Our goal with this list of albums, is to show the quality and the diversity of different groups and different styles. So you won't find 6 Pink Floyd-albums, or 5 Genesis-albums, even though these bands have recorded many classics.
On this list, (almost) every week a new year is reviewed. For some years we will use two weeks, but at the end of December we will have reviews of every year, including the "dark" eighties...
We hope you will have lots of fun in the coming weeks with this selection of special albums that had been selected by the DPRP-team, especially for you!
Over the last three weeks we reviewed some of the many musical highlights of 1973. All in all, 1973 was a very special year in which many bands achieved their definite breakthrough and others reached their top. The year after, 1974, was a bit different. Although some bands continued to deliver their best albums, some cracks in the scenery of progressive rock became visible. Some bands explored their musical boundaries even beyond imagination, others lost one or more important band-members. 1974 saw Rick Wakeman leaving Yes, Peter Gabriel leaving Genesis and King Crimson coming to an end.
The latter band, King Crimson, delivered one of their finest works, Red, just before falling apart. After 5 years of experimental music, from their stunning debut in 1969, onwards along several line-up changes, King Crimson died a sudden death. The pivotal father-figure of the band, guitarist Robert Fripp decided to call it a day.
A lot happened prior to this decision. At the end of 1972 Yes-drummer Bill Bruford was asked to join a new version of King Crimson, after the first line-up had lost its spirit. In two years time the new Crimson quintet developed very rapidly, as a result of which three albums were made, many concerts were played and two members, percussionist Jamie Muir and violinist David Cross left the group. Although Cross had a part in the creation of Red, the album was officially released by the trio Fripp/Bruford/Wetton, as the album-cover shows.

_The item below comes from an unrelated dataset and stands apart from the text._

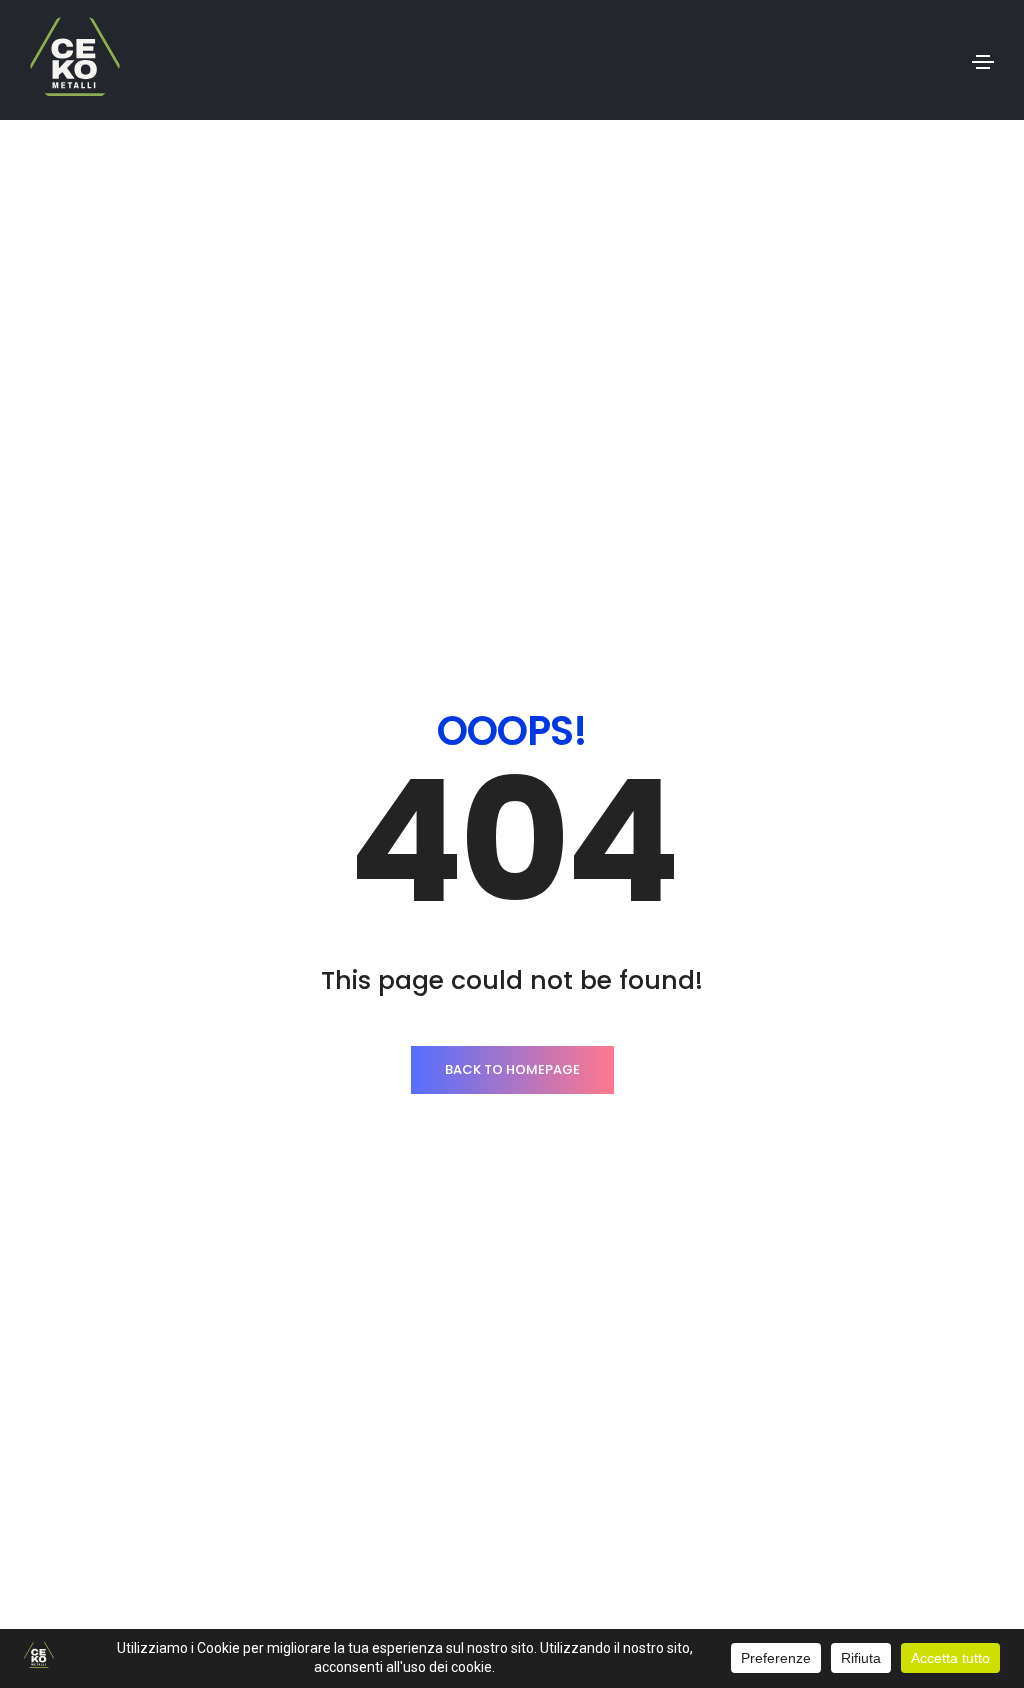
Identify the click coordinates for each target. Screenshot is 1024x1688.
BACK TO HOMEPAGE (512, 1069)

What was King Crimson in 1973 and 1974 about? In the booklet of the box-set The Great Deceiver, Robert Fripp describes the group as follows: "Between 1973/4 KC had an increasingly loud bass-player of staggering strength and imagination, arguably the finest young English player in his field at the time. The drummer has the temperament of a classical musician who wanted to be a jazzer and worked in rock groups. I'm not sure Bruford/Wetton were a good rhythm-section but they were amazing, busy, exiting, mobile, agile, inventive and terrible to play over. The violinist was placed in an increasingly impossible situation. A musical and personal distance began to open between him and the rest of the group. After the departure of Jamie Muir, (who left to start a new life in a monastery, JJdH) the balance, constructed in the original quintet was lost. David Cross added delicacy, and wood. But the front line couldn't match the power of the rhythm section, or their volume, and the guitar was stronger than the violin.
The King Crimson in 1973/4 was not a balanced group, or perhaps it was balanced in disarray. It was sometimes frightening and not a comfortable place to be. Increasingly it needed improvisation to stay alive. But that didn't show much in studio-albums. In concerts, it stepped sideways and jumped. This team looked into the darker spaces of the psyche and reported back on what it found. The 1969 Crimscapes were bleak and written, the 1973/4 Crimscapes were darker, and mainly improvised. After 16 month as a quartet it became a trio for three months, whereupon King Crimson ceased to exist. Inherently unstable, sharing different aims and going in different directions, finally it went there...."
I couldn't say it better. King Crimson wasn't a group, it was a creative process. And in creating things, it lost itself.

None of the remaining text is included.